Tunisia. Crisi istituzionale e politica tra democrazia, pandemia e flussi migratori

di Mariarita Cupersito

Resta alta la tensione in Tunisia a pochi giorni dal colpo di mano del presidente Kais Saied, che lo scorso 25 luglio ha sospeso per 30 giorni i lavori del Parlamento e destituito il primo ministro Hichem Mechichi del partito Ennahda, l’organizzazione islamica moderata al potere nel Paese dal 2011 dopo la cacciata del presidente Ben Ali in seguito alla Rivoluzione dei Gelsomini.
Saied ha ordinato un giro di vite sulla corruzione contro 460 uomini d’affari e un’indagine su presunti finanziamenti illegali ai partiti politici, minacciando “grandinate di pallottole” contro chi avesse intenzione di sparare un solo colpo contro le forze di sicurezza.
Nell’annunciare tali provvedimenti di emergenza, il presidente ha fatto riferimento all’articolo 80 della Costituzione del 2014 citandone tuttavia solo la prima parte, quella che lo autorizza ad adottare misure in caso di imminente minaccia alla sicurezza e all’indipendenza dello Stato. Ha agito autonomamente senza consultare nessuno, come prevede invece l’articolo in esame, e senza tener conto che la Corte costituzionale, menzionata sempre dall’articolo come garanzia per i diritti dei cittadini, è del tutto inesistente in quanto nessun Parlamento è riuscito a nominarla.
Il leader del partito e presidente del Parlamento, Rached Ghannouchi, ha contestato la legittimità delle azioni di Saied gridando al golpe e chiamando alla rivolta, ma il popolo del partito islamico non ha risposto all’appello.
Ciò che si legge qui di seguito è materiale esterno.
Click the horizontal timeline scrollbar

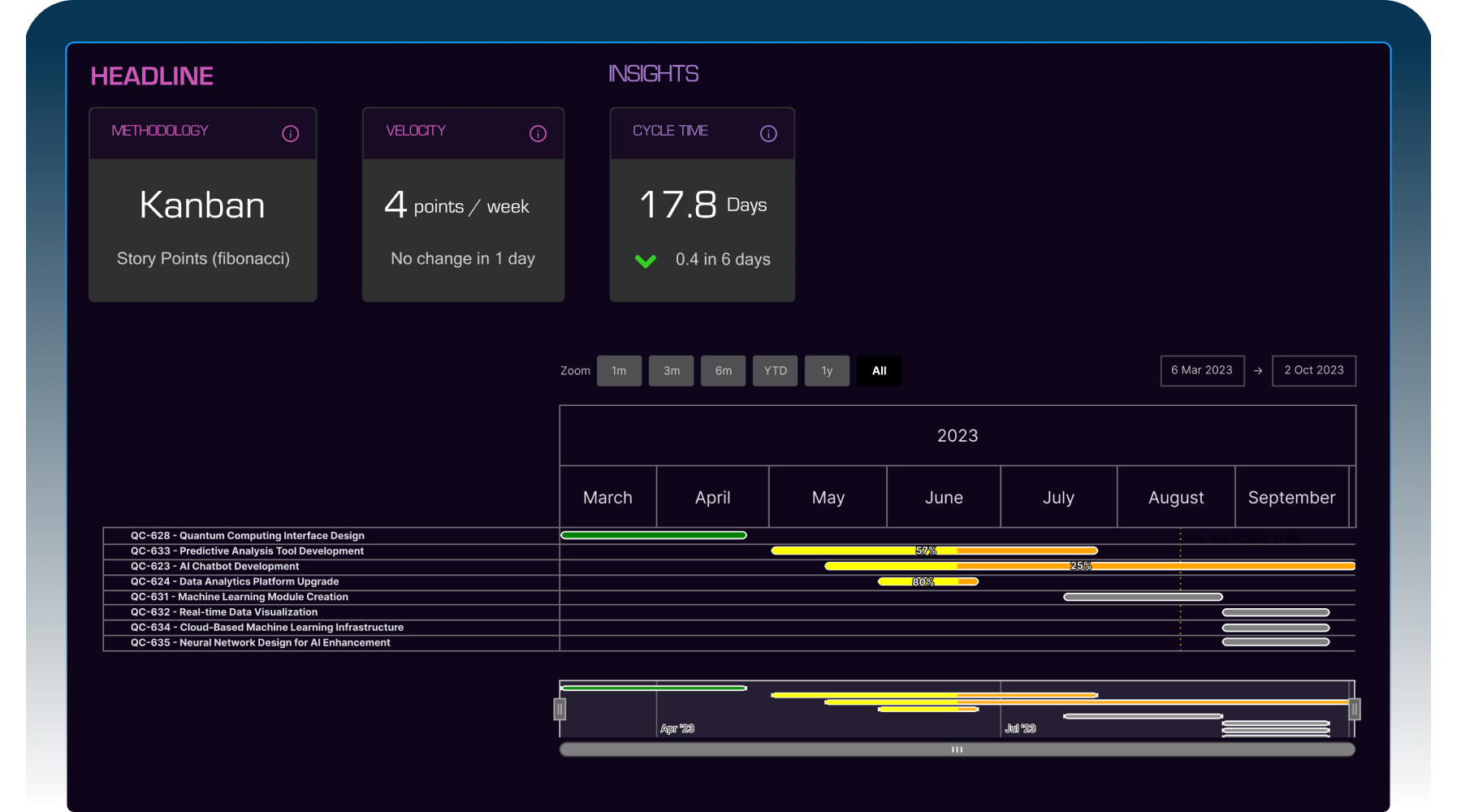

Per il partito di maggioranza, le cui sedi negli ultimi mesi sono state assalite da tunisini esasperati per le difficoltà economiche, si prospetta dunque una crisi senza precedenti.
Mentre le piazze sembrano continuare a sostenere in larga misura il presidente e condividere una scelta essenzialmente antidemocratica pur di creare le basi di una nuova repubblica, tali provvedimenti hanno di fatto gettato il Paese in un clima di forte incertezza, tra accuse di colpo di Stato, promesse di normalizzazione e il rischio di un’imminente guerra civile.
Il caos politico in Tunisia rischia di avere importanti ripercussioni sull’incremento del flusso migratorio verso i vari punti di approdo nel sud Italia, dove negli ultimi giorni gli arrivi di migranti si sono moltiplicati e le autorità locali hanno già chiesto al governo nuovi accordi con il Paese nordafricano. Secondo la stampa tunisina, migliaia di cittadini sarebbero pronti a lasciare il Paese e ad attraversare il Mediterraneo.
In una telefonata di un’ora con Saied, il consigliere per la Sicurezza nazionale Usa, Jake Sullivan, ha espresso il suo sostegno alla “democrazia tunisina basata sui diritti fondamentali, su istituzioni forti e sull’impegno per lo Stato di diritto”, come riporta una dichiarazione della Casa Bianca. “La Tunisia deve ritrovare rapidamente la via della democrazia”, ha concluso Sullivan.
La pandemia da Covid-19 continua intanto a mettere a dura prova il Paese, che è attualmente il secondo al mondo per numero di morti per milione di abitanti. La comunità internazionale si è mossa a sostegno della Tunisia nella sua lotta al Covid e l’Italia è in prima fila tra i Paesi donatori, con cinque container di materiale sanitario, varie donazioni di ossigeno e un milione e mezzo di dosi di vaccino a inviate a Tunisi “come sostegno concreto ed immediato al popolo tunisino nel contrasto al Covid-19”, come riporta una nota della Farnesina.